ARTICLE:
--

Jim Boeheim Roy Williams
 

The Final Four should be college basketball's showcase. This Saturday's second game features North Carolina and Syracuse, two of the game's greatest programs.

The North Carolina Tar Heels have won five national titles, and rank near the top of just about every measure that matters. The legendary Dean Smith, one of the most respected coaches in the sport's history, coached the Tar Heels for 36 years, including a guy named Michael Jordan. Coach Smith created what they call The Carolina Way, a shorthand for playing the game right, on and off the court. Smith graduated 97 percent of his players.

Syracuse UNC

Syracuse also ranks in the top five for most wins, and is riding a national record 46-year streak of winning seasons. But thanks to academic fraud at both schools, this heavyweight match-up has become the Corruption Classic or the Scholastic Scandal Semifinal.

The NCAA just finished an eight-year investigation of Syracuse's program, which makes the Keystone Kops look like the Untouchables. It determined Syracuse players had failed drug tests, been paid by boosters and had coaches write their papers -- but they kept playing anyway. For this, Syracuse had to erase 108 victories from, 2004 to 2012, which is always an unsatisfying penalty for all involved. Did any of those losing teams celebrate when the NCAA told them they really hadn't lost?

The NCAA also gave Syracuse coach Jim Boeheim a nine-game suspension. The punishment was incredibly light, but Boeheim -- who strikes some people as a whiner, but others as a cry-baby -- is still complaining about it, blaming everybody but himself: The assistant coaches, the players, the NCAA, and, as always, the media. But he, of course, had no idea any of this was going on.

Syracuse UNC

No one I know who covers college sports was surprised by any of it. But we were stunned to learn that hundreds of University of North Carolina football and basketball players had availed themselves of either "aberrant" or "irregularly" taught courses, defined by ESPN.com as those which entailed "unauthorized grade changes, forged faculty signatures on grade rolls and limited or no class time." In fact, we now know some 226 North Carolina basketball players took these bogus courses for phony grades, for almost two decades.

So what has the NCAA done? Almost nothing, of course -- and it has being doing it for years. The NCAA argued that, because half the students in those classes were not athletes, it was a university matter, not an NCAA one. So it left the mess for the university to clean up. But it was a big enough mess for the UNC chancellor to resign over it.

To make any sense of these situations, you have to understand how the NCAA works -- or doesn't, as is often the case. The key for me was learning that the NCAA was created in 1905 to police college athletics, but soon after the 1979 championship game, featuring Magic Johnson and Larry Bird, it realized there was money to be made -- big money -- so it became saloonkeeper, too.

NCAA Merchandise

If you can't guess which of those two jobs it is more passionate about, you need only heed Deep Throat's maxim: Follow the money. Of the NCAA's $777 million budget in 2012, only 1 percent of it was earmarked for enforcement, which hardly serves as an endorsement for its priorities, or its efficacy in keeping college sports clean. It's all the more revealing to study just where the NCAA spends its relatively paltry resources for investigations.

Whenever a college athletic program gets itself in trouble with the law, the NCAA usually steers clear, sticking to worrying about how many minutes a week student-athletes are allowed to stretch, the distance they can travel in a car with an alumnus, and whether they are allowed to put cream cheese or jam on their free breakfast bagel. (Until recently, they were not.)

--

DATASET EXCERPT:

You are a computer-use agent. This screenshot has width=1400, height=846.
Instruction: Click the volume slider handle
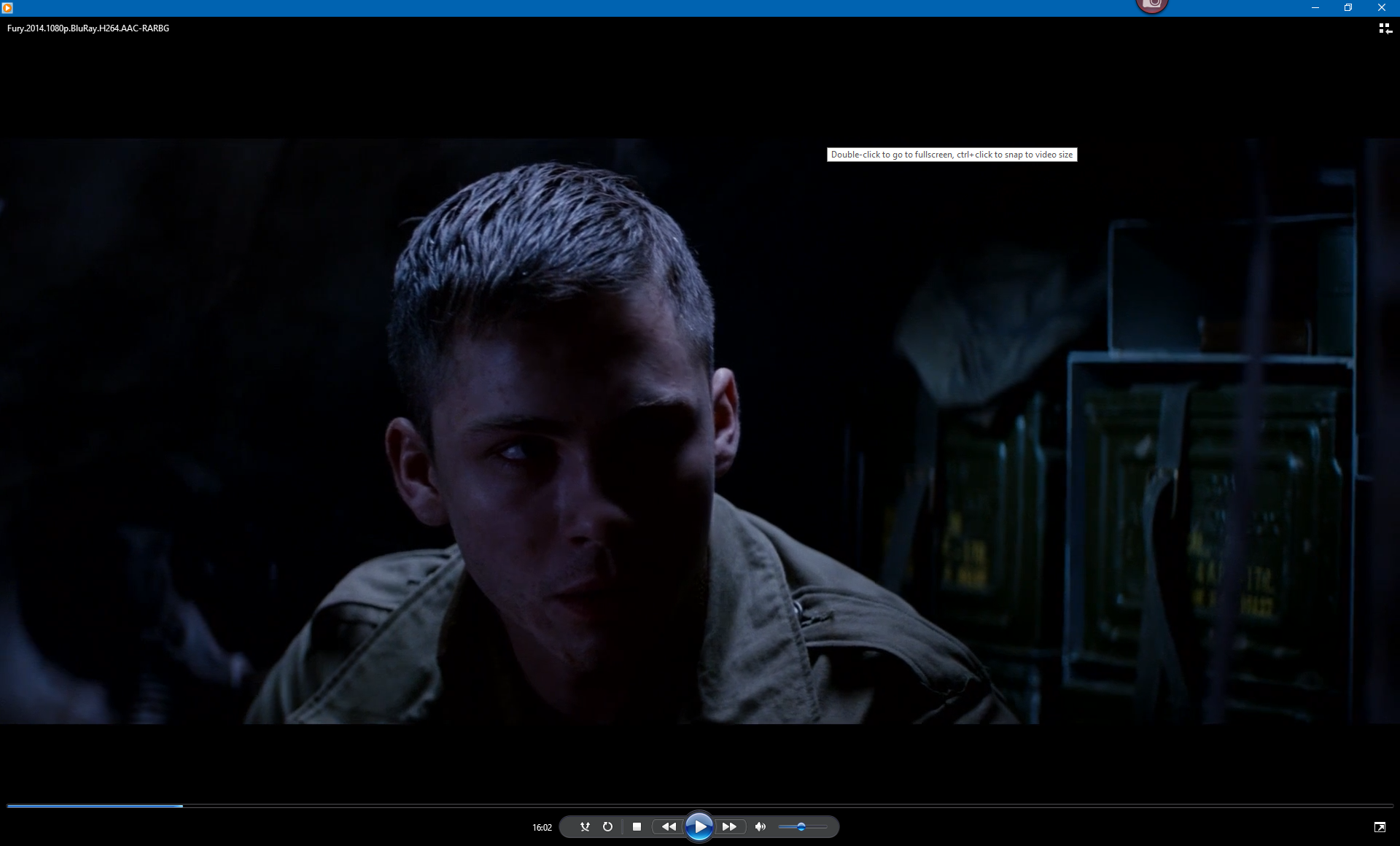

--

Retype the passage of the article on Syracuse and North Carolina above, between "The Final Four" and "of his players.", inclusive.

RESPONSE TO THIS EXERCISE:
The Final Four should be college basketball's showcase. This Saturday's second game features North Carolina and Syracuse, two of the game's greatest programs.

The North Carolina Tar Heels have won five national titles, and rank near the top of just about every measure that matters. The legendary Dean Smith, one of the most respected coaches in the sport's history, coached the Tar Heels for 36 years, including a guy named Michael Jordan. Coach Smith created what they call The Carolina Way, a shorthand for playing the game right, on and off the court. Smith graduated 97 percent of his players.